El padre DiCaprio movió la cabeza, desconcertado, y no dijo nada.

—Me condena, ¿verdad? Por haber seguido a su lado tras presenciar los asesinatos. Pues más me condenará cuando sepa que no me importó en absoluto; que disfruté ante la imagen de aquellos hórridos fósiles; que les di de patadas insultándoles llena de rabia, tratando, vanamente, de fraccionarlos en mil pedazos como a una enorme figura de porcelana, hasta que Shallem me confesó la verdad: que nunca se romperían, que sus almas habían quedado atrapadas dentro de aquellas envolturas invulnerables, gimiendo y suplicando por toda la eternidad. Entonces mi venganza quedó satisfecha. El saberlos prisioneros en aquella cárcel eviterna fue mi único consuelo por la pérdida de Jean.

»Le parezco un ser detestable. ¿No es cierto?

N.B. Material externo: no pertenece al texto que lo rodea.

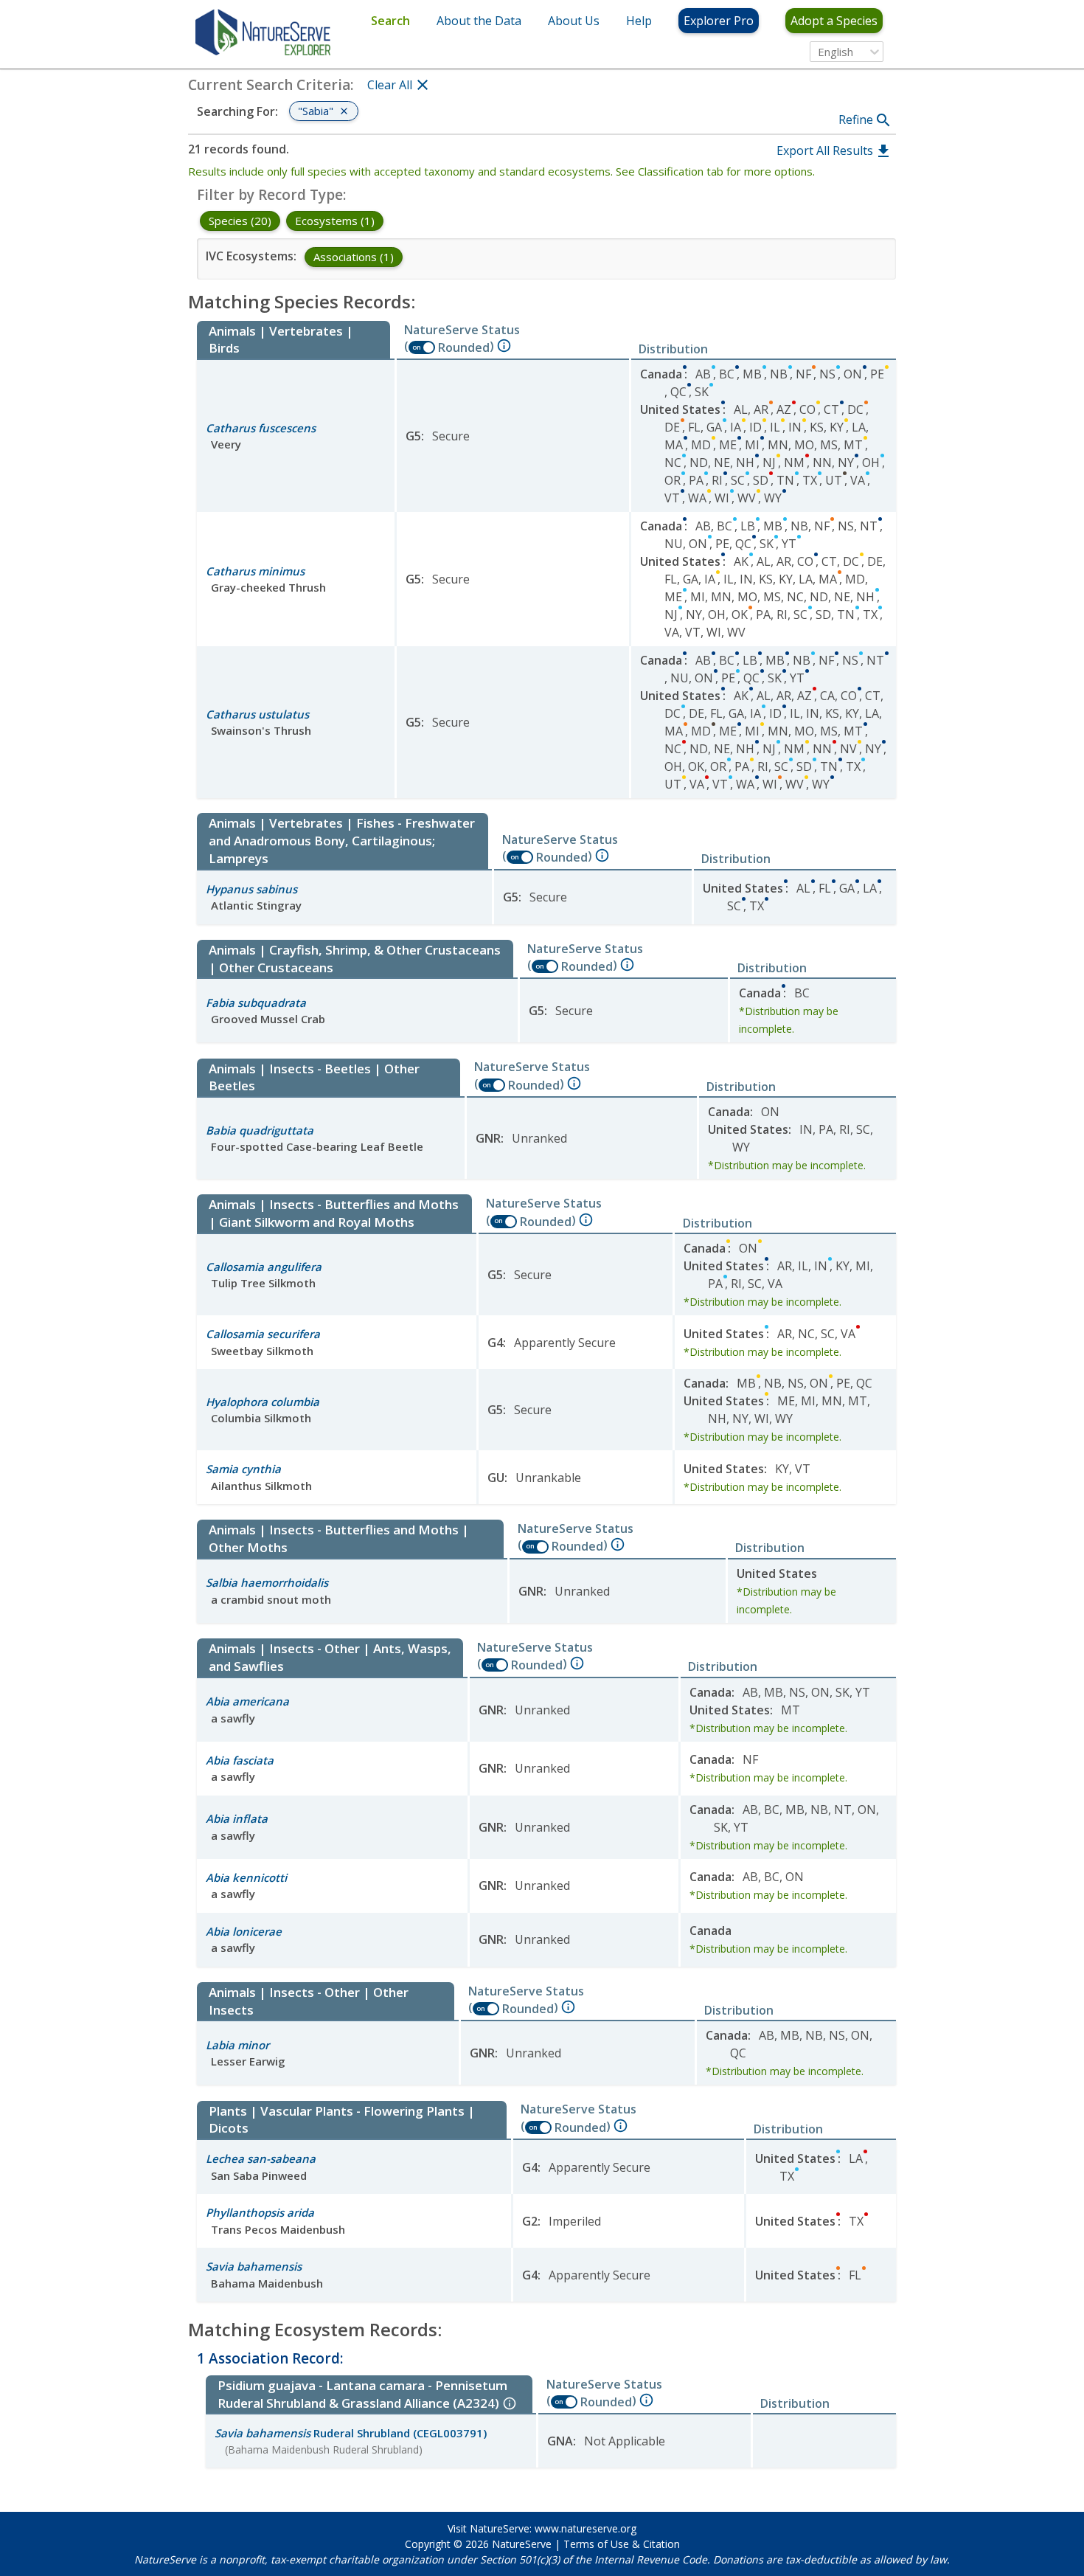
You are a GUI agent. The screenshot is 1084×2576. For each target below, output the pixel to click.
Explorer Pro (719, 21)
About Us (574, 21)
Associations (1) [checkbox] (353, 256)
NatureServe (522, 2544)
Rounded (464, 347)
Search (390, 21)
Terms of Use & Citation (621, 2544)
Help (639, 21)
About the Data (479, 21)
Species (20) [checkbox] (240, 220)
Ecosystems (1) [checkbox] (335, 220)
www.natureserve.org (585, 2528)
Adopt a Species (834, 21)
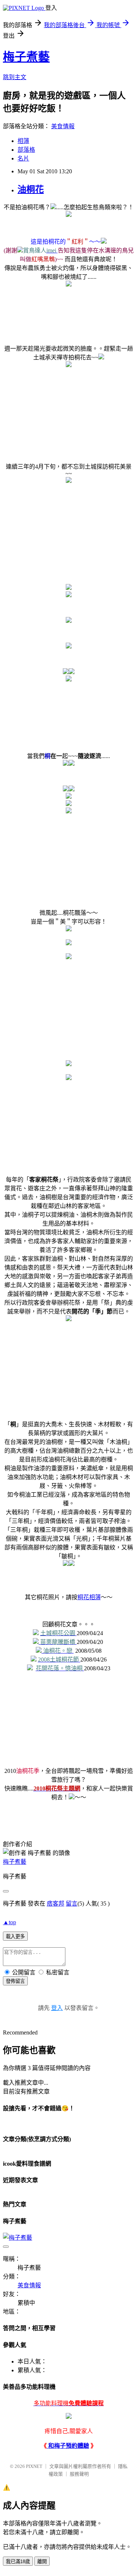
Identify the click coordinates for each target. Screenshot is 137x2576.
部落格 (26, 150)
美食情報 (63, 126)
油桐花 (31, 189)
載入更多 (15, 1936)
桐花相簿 (89, 1597)
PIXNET (34, 2466)
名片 (23, 158)
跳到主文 (14, 77)
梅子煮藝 (26, 56)
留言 (71, 1903)
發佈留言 (15, 1981)
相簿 (23, 141)
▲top (9, 1922)
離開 (42, 2561)
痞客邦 (55, 1903)
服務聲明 (79, 2474)
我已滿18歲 (18, 2561)
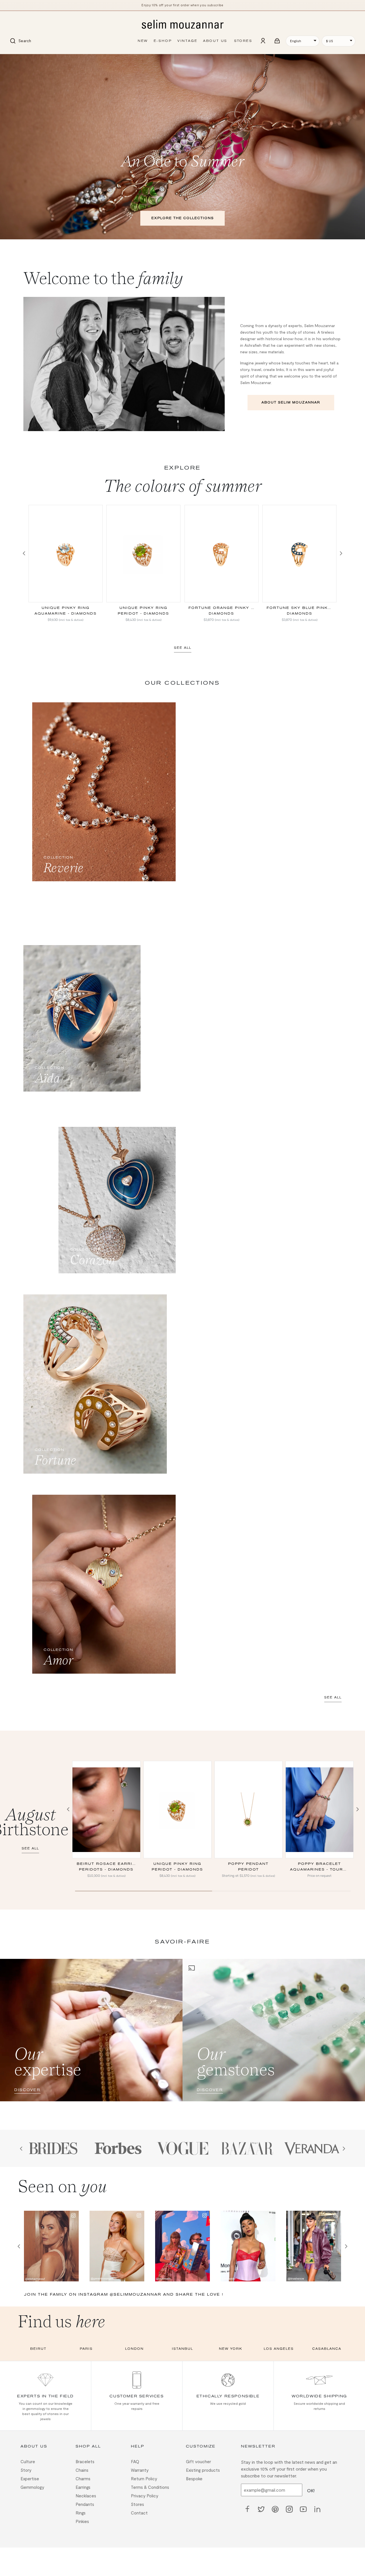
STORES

—El deseo de venganza es un sentimiento humano —musitó el sacerdote, con la mirada vagamente fija en sus manos, que jugueteaban, nerviosamente, con el crucifijo.

Estaba aterrado. La idea de un ser capaz de encerrar las inmortales almas en las prisiones indestructibles de sus propios cuerpos era más de lo que podía soportar.

—¿También lo es el vivir amorosamente con un íncubo? Así es como lo llaman, ¿no? —La mujer aparentó esperar una respuesta que sabía no iba a llegar—. Le asusto —dijo—, ¿no es así?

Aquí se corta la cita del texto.